- **Problem set**:
**a)** In the guidance post, how many scalar intensity values does a 64x64 image from a diffusion model contain?
**b)** Please duplicate everything in the guidance post from "Guidance is a" down to "how guidance works.".

== Page text ==

Guidance is a powerful method that can be used to enhance diffusion model sampling. As I’ve discussed in an earlier blog post, it’s almost like a cheat code: it can improve sample quality so much that it’s as if the model had ten times the number of parameters – an order of magnitude improvement, basically for free! This follow-up post provides a geometric interpretation and visualisation of the diffusion sampling procedure, which I’ve found particularly useful to explain how guidance works.
A word of warning about high-dimensional spaces
Sampling algorithms for diffusion models typically start by initialising a canvas with random noise, and then repeatedly updating this canvas based on model predictions, until a sample from the model distribution eventually emerges.
We will represent this canvas by a vector \(\mathbf{x}_t\), where \(t\) represents the current time step in the sampling procedure. By convention, the diffusion process which gradually corrupts inputs into random noise moves forward in time from \(t=0\) to \(t=T\), so the sampling procedure goes backward in time, from \(t=T\) to \(t=0\). Therefore \(\mathbf{x}_T\) corresponds to random noise, and \(\mathbf{x}_0\) corresponds to a sample from the data distribution.
\(\mathbf{x}_t\) is a high-dimensional vector: for example, if a diffusion model produces images of size 64x64, there are 12,288 different scalar intensity values (3 colour channels per pixel). The sampling procedure then traces a path through a 12,288-dimensional Euclidean space.
It’s pretty difficult for the human brain to comprehend what that actually looks like in practice. Because our intuition is firmly rooted in our 3D surroundings, it actually tends to fail us in surprising ways in high-dimensional spaces. A while back, I wrote a blog post about some of the implications for high-dimensional probability distributions in particular. This note about why high-dimensional spheres are “spikey” is also worth a read, if you quickly want to get a feel for how weird things can get. A more thorough treatment of high-dimensional geometry can be found in chapter 2 of ‘Foundations of Data Science’1 by Blum, Hopcroft and Kannan, which is available to download in PDF format.

===
== Items ==

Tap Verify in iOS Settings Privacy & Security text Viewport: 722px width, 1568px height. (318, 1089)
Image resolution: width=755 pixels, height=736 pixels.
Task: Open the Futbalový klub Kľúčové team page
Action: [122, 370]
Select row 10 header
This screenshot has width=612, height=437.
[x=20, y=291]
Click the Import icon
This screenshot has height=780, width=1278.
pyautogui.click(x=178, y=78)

===

- **Answers by task**:
**a)** 12,288

**b)**
Guidance is a powerful method that can be used to enhance diffusion model sampling. As I’ve discussed in an earlier blog post, it’s almost like a cheat code: it can improve sample quality so much that it’s as if the model had ten times the number of parameters – an order of magnitude improvement, basically for free! This follow-up post provides a geometric interpretation and visualisation of the diffusion sampling procedure, which I’ve found particularly useful to explain how guidance works.